The issue before the Court is whether a state regulatory board created by state law may be treated as a private actor because it is comprised of market participants elected by other market participants. Whether or not state licensing entities are protected from antitrust liability under the state action doctrine has far-reaching impact given the number of professions regulated by various states, e.g., physicians, dentists, lawyers and engineers. The concerns of these professionals are illustrated in the scores of amicus briefs filed by various entities and several states in support of the Board. For example, the American Dental and Medical Associations argued that not only have the FTC and Fourth Circuit trampled on state sovereignty, they have set in motion “perverse consequences,” namely, inducing state regulatory agencies to subordinate their views of what is in the public’s best interest in favor of policy choices that are less likely to expose the agency to antitrust liability; discouraging conscientious professionals from serving on the regulatory boards due to fear of personal liability; and pushing states to alter their choices with respect to membership of the regulatory boards to comport with the FTC’s view of how these boards should be staffed and operated. The National Council of Examiners for Engineering and Surveying argue in theiramicus brief that federal regulators and courts should not be permitted to interfere in the states’ sovereign determinations about how best to regulate professions in the public interest. The National Council of Examiners for Engineering and Surveying expressed concern that the FTC and Fourth Circuit’s positions, if affirmed, will subject its member licensing boards to second-guessing by federal regulators and impede their ability to effectively carry out their state-appointed task of regulating engineering and surveying professions and protecting the general public.

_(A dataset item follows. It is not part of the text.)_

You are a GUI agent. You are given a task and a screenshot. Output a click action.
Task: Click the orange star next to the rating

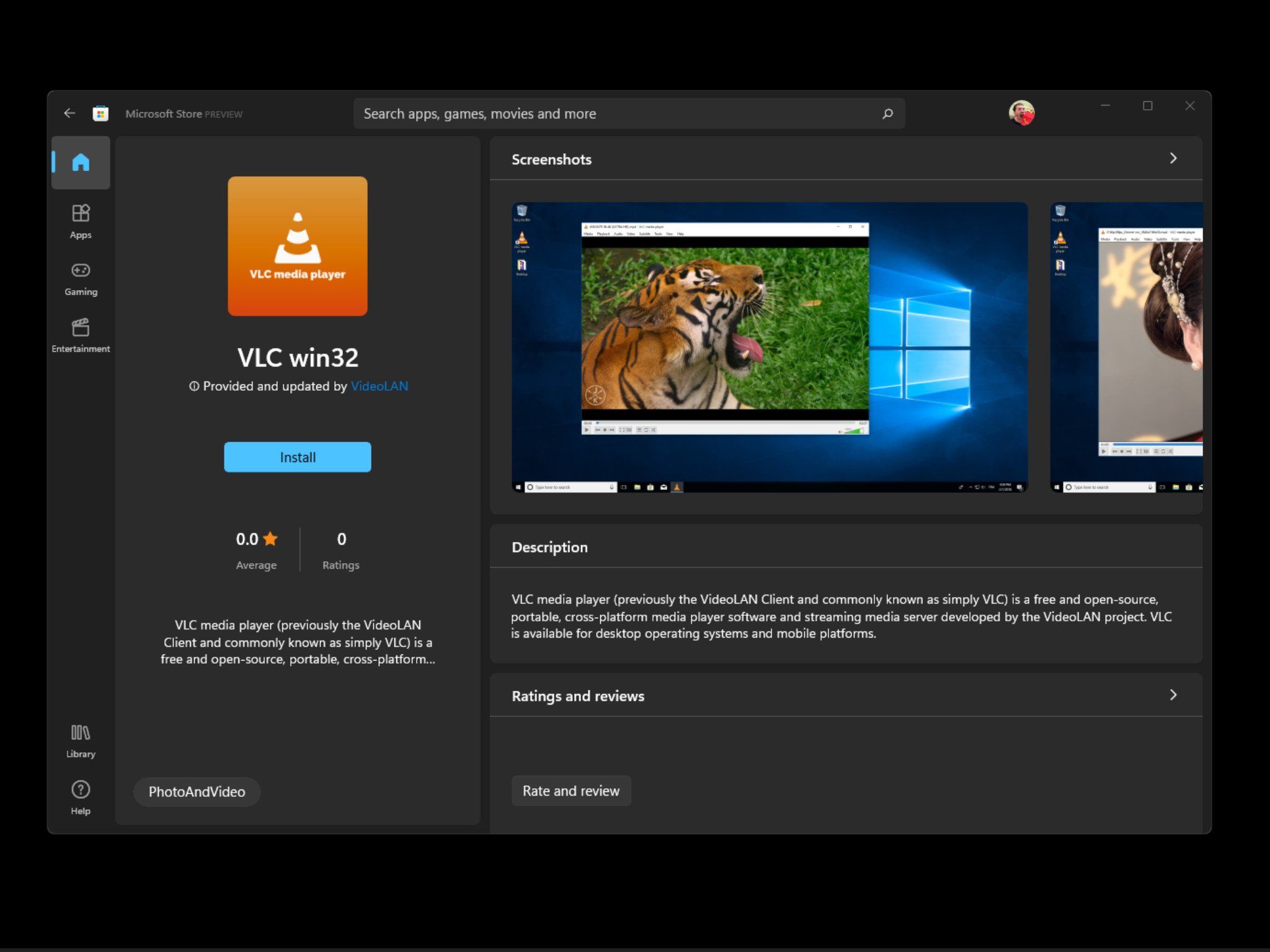(x=271, y=539)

While the question before the Court is whether state regulatory agencies comprised of market participants are subject to the state action doctrine’s active supervision requirement, at its core the question can be viewed more simply as which protector of the consumer will prevail: a state’s regulation of professionals providing services to its citizens or the antitrust agencies’ protection of consumers against anticompetitive conduct.